Members of the International Investigation Team (IIT) who have been making efforts since day one to find the plane are now looking at the likelihood of starting from scratch, the report said.
The sources admitted to the daily that it was difficult to determine if the Boeing 777-200 had really ended in the Indian Ocean, though calculations carried out pointed to the direction.
They pointed out that the Malaysian-led investigation team, together with experts from Inmarsat and the United Kingdom's Air Accidents Investigation Branch, had to rely on a communications satellite, which did not provide any definite details, including the plane's direction, altitude and speed.
"A communications satellite is meant for communication... the name is self-explanatory. The reason investigators were forced to adopt a new algorithm to calculate the last known location of MH370 was because there was no global positioning system following the aircraft as the transponder went off 45 minutes into the flight," one of the sources was quoted as saying.

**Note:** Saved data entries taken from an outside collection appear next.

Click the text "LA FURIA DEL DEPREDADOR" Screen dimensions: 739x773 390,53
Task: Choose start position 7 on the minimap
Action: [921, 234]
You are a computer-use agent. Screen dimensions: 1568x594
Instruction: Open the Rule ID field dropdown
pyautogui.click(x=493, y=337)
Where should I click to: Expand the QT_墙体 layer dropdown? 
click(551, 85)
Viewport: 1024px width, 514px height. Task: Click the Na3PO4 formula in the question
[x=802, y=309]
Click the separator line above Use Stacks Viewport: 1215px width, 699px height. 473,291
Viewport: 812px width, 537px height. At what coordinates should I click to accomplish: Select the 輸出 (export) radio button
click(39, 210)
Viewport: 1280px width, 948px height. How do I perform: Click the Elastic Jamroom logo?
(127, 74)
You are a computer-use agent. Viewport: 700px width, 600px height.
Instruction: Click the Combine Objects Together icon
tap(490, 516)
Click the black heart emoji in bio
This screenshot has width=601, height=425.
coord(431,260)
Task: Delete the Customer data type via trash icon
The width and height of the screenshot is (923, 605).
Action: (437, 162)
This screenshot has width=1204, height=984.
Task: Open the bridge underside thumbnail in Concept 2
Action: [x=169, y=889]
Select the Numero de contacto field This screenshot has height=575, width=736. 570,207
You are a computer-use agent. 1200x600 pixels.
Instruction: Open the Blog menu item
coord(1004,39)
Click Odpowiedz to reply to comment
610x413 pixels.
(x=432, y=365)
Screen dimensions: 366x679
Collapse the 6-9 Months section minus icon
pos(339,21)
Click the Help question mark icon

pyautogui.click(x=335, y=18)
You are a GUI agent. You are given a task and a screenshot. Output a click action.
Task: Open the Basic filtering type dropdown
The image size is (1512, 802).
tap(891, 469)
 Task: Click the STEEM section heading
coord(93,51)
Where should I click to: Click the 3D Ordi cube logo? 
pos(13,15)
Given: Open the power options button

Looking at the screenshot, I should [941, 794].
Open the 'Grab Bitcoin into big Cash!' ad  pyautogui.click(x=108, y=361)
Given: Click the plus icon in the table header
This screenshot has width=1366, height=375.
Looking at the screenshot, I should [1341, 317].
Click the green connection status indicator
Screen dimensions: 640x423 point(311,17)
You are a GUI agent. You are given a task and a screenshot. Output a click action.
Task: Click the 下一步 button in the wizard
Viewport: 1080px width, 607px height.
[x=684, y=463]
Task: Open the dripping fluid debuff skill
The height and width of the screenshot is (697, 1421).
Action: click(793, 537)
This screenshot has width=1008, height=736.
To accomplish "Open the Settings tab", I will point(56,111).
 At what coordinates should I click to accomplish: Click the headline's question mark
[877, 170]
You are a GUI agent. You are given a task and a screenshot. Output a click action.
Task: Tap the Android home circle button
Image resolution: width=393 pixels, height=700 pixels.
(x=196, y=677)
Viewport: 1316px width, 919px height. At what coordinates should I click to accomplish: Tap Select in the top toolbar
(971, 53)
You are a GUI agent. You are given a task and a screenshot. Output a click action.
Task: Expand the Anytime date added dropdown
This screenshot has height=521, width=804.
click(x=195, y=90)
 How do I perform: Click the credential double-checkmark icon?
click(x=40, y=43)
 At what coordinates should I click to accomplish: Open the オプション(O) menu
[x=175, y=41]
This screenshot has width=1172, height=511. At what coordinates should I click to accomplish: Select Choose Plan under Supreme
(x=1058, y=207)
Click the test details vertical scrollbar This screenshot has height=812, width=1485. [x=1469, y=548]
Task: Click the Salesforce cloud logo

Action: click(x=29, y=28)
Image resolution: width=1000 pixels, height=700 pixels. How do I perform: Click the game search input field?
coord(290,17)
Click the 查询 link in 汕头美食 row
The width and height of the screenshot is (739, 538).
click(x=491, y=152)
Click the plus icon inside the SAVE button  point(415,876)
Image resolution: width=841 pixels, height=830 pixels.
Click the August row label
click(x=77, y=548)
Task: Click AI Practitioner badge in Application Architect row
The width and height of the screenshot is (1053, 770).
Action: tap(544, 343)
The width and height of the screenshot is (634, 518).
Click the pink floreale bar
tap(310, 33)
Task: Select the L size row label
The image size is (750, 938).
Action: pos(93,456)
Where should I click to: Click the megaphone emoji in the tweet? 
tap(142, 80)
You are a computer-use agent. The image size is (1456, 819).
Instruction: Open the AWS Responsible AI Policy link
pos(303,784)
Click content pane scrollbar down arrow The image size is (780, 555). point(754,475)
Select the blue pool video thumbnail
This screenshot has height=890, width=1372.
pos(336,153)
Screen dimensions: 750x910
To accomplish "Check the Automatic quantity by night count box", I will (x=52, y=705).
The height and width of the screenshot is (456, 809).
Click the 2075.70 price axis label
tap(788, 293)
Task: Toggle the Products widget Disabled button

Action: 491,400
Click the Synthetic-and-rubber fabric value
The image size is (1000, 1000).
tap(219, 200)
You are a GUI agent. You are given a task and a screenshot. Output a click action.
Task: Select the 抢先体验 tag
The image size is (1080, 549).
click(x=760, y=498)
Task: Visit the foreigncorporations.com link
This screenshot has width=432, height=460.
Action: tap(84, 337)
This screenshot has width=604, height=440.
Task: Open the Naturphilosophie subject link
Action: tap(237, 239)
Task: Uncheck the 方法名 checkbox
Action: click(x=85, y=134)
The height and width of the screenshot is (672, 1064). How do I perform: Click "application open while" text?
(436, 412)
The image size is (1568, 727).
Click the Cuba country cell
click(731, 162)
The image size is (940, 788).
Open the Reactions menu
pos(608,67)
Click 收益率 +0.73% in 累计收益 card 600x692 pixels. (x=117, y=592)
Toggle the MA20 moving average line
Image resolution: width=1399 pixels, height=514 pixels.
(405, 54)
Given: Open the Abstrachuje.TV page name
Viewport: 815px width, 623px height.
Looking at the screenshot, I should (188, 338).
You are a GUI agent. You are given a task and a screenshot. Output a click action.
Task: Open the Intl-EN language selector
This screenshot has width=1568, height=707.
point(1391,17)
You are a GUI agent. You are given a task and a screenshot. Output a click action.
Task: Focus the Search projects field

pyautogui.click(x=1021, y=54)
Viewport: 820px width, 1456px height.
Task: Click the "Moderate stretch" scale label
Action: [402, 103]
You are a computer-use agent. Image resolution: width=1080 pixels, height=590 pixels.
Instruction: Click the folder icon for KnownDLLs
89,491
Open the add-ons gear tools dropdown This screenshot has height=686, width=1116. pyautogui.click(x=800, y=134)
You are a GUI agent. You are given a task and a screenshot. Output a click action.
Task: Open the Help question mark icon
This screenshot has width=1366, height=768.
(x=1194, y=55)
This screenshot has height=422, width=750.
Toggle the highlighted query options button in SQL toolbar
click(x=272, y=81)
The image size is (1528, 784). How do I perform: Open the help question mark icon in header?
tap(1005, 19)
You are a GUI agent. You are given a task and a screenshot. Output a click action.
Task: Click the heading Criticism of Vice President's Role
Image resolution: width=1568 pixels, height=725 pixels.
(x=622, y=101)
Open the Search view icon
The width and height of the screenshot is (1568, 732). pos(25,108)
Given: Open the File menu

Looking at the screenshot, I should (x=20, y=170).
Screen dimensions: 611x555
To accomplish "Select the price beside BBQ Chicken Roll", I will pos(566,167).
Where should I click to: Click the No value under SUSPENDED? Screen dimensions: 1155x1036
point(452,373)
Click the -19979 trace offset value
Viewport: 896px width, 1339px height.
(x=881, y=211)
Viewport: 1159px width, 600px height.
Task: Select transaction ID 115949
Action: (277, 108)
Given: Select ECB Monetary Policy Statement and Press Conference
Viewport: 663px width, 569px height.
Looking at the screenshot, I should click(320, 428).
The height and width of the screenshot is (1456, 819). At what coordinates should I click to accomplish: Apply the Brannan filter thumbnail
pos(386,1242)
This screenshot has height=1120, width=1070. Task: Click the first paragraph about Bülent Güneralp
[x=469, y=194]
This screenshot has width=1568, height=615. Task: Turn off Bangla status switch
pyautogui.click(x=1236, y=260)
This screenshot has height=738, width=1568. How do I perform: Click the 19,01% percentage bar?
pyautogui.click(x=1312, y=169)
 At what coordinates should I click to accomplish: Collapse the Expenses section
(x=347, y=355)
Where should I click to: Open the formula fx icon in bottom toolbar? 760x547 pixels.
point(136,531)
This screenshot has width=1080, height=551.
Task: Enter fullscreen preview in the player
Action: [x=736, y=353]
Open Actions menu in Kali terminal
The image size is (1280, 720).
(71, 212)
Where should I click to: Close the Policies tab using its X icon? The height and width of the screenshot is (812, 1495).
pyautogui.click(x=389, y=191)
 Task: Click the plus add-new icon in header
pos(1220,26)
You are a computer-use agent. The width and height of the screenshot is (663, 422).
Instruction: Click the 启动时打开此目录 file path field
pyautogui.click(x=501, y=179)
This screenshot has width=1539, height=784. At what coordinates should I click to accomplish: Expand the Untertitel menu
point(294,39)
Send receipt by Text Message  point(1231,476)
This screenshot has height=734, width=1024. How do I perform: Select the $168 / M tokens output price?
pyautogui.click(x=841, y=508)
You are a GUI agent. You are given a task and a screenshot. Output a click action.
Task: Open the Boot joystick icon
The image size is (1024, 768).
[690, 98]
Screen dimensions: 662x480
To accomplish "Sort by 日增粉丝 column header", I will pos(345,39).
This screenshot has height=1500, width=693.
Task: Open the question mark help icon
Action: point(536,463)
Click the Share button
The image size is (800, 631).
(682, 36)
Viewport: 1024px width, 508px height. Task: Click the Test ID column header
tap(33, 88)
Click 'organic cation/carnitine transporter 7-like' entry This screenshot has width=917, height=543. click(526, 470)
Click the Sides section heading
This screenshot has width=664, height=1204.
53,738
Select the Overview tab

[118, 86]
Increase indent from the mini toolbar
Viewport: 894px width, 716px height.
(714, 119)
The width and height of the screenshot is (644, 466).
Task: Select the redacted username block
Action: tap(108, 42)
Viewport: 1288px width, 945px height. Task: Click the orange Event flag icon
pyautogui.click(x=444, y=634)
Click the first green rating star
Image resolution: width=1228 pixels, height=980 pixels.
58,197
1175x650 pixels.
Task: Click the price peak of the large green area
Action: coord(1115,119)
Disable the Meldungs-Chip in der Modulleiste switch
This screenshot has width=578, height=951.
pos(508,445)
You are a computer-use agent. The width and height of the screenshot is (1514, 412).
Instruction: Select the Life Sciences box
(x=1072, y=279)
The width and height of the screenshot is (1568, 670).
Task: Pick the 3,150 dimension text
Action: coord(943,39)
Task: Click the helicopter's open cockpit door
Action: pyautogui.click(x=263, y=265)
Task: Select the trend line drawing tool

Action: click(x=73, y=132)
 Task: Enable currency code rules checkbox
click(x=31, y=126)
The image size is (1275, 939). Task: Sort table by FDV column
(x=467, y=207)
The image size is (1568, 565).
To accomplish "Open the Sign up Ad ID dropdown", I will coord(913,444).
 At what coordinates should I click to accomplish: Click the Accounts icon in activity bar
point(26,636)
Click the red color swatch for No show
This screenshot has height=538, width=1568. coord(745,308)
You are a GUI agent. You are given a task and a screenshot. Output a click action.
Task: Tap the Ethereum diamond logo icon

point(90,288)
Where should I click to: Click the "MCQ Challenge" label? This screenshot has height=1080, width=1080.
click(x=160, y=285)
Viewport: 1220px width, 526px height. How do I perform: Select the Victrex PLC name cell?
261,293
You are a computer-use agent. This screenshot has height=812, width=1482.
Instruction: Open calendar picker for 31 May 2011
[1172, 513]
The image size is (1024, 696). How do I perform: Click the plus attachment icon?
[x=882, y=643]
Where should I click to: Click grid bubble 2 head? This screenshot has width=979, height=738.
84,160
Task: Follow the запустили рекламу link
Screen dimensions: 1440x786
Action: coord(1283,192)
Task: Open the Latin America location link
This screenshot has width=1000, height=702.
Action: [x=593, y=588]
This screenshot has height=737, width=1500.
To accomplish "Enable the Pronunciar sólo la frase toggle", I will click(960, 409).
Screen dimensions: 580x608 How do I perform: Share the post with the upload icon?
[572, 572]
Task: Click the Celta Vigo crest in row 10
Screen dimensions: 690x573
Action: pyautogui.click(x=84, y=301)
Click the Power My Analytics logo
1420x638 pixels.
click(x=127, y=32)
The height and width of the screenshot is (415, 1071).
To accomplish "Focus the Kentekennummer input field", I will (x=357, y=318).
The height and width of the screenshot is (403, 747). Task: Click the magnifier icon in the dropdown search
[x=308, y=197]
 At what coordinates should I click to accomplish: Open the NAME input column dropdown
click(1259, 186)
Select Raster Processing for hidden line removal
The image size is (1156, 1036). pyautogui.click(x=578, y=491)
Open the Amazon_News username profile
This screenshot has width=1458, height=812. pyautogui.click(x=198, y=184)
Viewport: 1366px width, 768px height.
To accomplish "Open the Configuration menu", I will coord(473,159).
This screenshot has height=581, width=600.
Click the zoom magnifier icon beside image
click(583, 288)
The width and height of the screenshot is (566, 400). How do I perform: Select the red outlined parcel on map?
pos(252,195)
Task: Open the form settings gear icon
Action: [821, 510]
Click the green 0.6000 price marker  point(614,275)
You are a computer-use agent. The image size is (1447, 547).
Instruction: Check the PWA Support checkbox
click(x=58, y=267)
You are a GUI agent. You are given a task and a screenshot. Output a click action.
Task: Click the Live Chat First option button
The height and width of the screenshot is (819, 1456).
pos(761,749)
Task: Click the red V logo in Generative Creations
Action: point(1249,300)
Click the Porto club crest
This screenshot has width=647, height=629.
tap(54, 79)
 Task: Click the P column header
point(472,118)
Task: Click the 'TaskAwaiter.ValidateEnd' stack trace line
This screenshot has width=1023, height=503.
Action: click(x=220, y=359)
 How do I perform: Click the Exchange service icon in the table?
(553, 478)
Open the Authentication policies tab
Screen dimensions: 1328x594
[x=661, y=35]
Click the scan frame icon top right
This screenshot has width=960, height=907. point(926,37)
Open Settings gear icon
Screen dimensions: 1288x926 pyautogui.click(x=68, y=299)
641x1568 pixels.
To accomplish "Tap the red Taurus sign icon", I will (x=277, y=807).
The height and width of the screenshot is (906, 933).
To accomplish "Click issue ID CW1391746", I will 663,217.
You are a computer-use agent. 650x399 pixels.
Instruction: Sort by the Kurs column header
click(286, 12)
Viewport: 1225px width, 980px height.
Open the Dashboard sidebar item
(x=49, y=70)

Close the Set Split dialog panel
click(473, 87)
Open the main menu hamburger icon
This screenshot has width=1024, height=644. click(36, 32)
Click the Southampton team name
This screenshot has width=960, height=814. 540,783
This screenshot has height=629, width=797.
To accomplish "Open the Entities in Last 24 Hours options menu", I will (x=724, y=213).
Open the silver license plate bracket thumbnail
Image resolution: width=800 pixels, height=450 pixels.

Read: Malaysia says no mid-flight phone call from MH370 cockpit
The IIT, the source said, was also looking at adding more assets to be deployed to the existing search area in the Indian Ocean, as well as widening the search area as they feared that the search team had been "looking for the plane in the wrong place".
The Beijing-bound Malaysia Airlines flight MH370 - carrying 239 people, including five Indians, an Indo-Canadian and 154 Chinese nationals - had mysteriously vanished on March 8 after taking off from Kuala Lumpur.
Video: Australia deploys new underwater tactic in search for MH 370
© Copyright © 2013 HT Media Limited. All Rights Reserved.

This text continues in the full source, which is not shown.